In our current master planned community (and every single modern development I’ve ever visited) the schools are at the heart of the community. You could say the schools create the community. They are usually centrally located, getting to and from them is easy, they are surrounded by other necessary commercial space, and school and road capacity has been planned properly. In short, planning (zoning) solved the school and traffic problem.
Politically we are a very conservative area. The people moving here are mostly blue state covid refugees and people seeking new educational options (enabled by state school vouchers). Unlike the priced out liberal dc commuters that flooded my old town. There is basically no NIMBY pressure and elected officials routinely push for more development.
There was also the section 8 apartments in our old town. They were on the (after they were built) “bad side” of Main Street. No, it wasn’t a big ghetto or a crime problem. But the “bad side” had more poor Hispanics in the local school and was a 6/10 on Zillow rather than a 9/10 and its housing values were a little lower. In the nearby small city their big zoning battle was over “where are we going to move the trailer park too”.
In our current community there are no subsidized apartments (and few non-55 plus apartments in general).

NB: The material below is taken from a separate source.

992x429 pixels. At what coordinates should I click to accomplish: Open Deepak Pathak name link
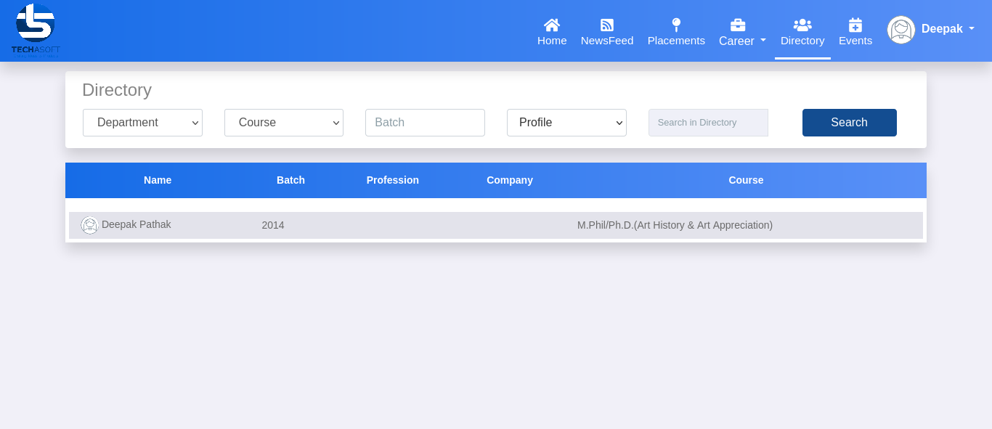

You can get a 3bdr condo for $325k and a 2,000 sqft townhome for $440k. Taxes and his fees are low down here. If only one parent works or you’re a remote worker it’s easy to get by on one car and a golf cart. A median family can afford that. And we are the more premium of the planned communities, others farther from the beach are cheaper.
P.s. the villages (55+) solves its schools problem by having a charter school available to anyone who works for the villages. Again, you need to solve the schools problem before you can solve the development problem. A house is just a ticket to a school district.